Hatime
Bugün Refet Bey’in bir mektubunu aldım. Bir vakit sualleri terk edecek ümidinde iken yine bir sual soruyor. Ben, yazdırmakta sıkıntı çekiyorum. Her ne ise… Lihye-i şerife hakkındaki suali münasebetiyle diyorum ki:
Hadisçe sabittir ki, Resul-i Ekrem aleyhissalâtü vesselâmın lihye-i saadetinden düşen saçların taneleri mahduttur. (1) Otuz kırk tane veya elli altmış tane gibi az bir miktarda iken, binler yerde lihye-i saadetin saçları bulunması, beni bir zaman çok düşündürdü. O vakit hatırıma gelmiş ki, lihye-i saadet, yalnız lihye-i şerifin saçlarından ibaret değil. Belki re’s-i mübarekinin tıraş oldukça hiçbir şeyini kaybetmeyen sahabeler, o nurlu ve mübarek ve daimî yaşayacak saçları muhafaza etmişler. Onlar, binlerdir; şimdiki mevcuda müsavi gelebilirler.

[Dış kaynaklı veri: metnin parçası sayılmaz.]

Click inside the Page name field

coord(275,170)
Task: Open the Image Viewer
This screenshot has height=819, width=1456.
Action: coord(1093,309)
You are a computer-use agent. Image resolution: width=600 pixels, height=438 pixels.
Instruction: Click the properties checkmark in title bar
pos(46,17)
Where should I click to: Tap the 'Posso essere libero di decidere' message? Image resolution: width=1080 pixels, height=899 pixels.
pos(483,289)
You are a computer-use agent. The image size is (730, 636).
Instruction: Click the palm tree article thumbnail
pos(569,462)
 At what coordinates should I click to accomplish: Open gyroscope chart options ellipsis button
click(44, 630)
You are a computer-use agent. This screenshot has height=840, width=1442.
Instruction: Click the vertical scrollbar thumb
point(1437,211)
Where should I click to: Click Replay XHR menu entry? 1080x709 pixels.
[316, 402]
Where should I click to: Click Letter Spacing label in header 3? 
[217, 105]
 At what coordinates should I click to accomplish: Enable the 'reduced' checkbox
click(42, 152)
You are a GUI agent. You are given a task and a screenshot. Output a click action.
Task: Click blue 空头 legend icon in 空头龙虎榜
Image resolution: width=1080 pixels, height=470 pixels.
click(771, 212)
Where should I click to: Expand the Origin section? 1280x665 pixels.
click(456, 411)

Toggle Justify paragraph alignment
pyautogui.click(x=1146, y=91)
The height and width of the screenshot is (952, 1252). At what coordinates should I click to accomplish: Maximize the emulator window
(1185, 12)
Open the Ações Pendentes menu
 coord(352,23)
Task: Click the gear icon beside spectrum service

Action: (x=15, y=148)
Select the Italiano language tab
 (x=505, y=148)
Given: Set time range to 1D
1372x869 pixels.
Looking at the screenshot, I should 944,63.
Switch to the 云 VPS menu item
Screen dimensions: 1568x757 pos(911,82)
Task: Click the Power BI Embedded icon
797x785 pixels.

Yine o vakit hatırıma geldi ki: Acaba her camide bulunan, sened-i sahih ile bu saç Hazret-i Risaletin saçı olduğu sabit midir ki, ona karşı ziyaret makbul olabilsin?
Birden hatıra geldi ki, o saçların ziyareti vesiledir. Resul-i Ekrem aleyhissalâtü vesselâma karşı salâvat getirmeye sebep ve bir hürmet ve muhabbete medardır. Vesilelik ciheti o şeyin zatına bakmaz, vesilelik cihetine bakar. Onun için, eğer bir saç hakiki olarak lihye-i saadetten olmazsa, madem zâhir hâle göre öyle telâkki edilmiş ve o vesilelik vazifesini yapıyor ve hürmete ve teveccühe ve salâvata vesile oluyor; kat’î senetle o saçın zatını teşhis ve tayin lâzım değildir. Yalnız, aksine kat’î delil olmasın, yeter. Çünkü telâkkiyat-ı amme ve kabul-ü ümmet, bir nevi hüccet hükmüne geçer. Bazı ehl-i takva, böyle işlerde, ya takva veya ihtiyat veya azimet noktasında ilişseler de, hususî ilişirler. Bid’a da deseler, bid’a-i hasene nev’inde dahildir. Çünkü vesile-i salâvattır.
Refet Bey mektubunda diyor: “Bu mesele ihvanlar beyninde medarı münakaşa olmuş.” Kardeşlerime tavsiye ediyorum ki, inşikaka ve iftiraka sebebiyet veren münakaşa etmesinler. Yalnız müdavele-i efkâr suretinde, nizasız mübahaseye alışsınlar.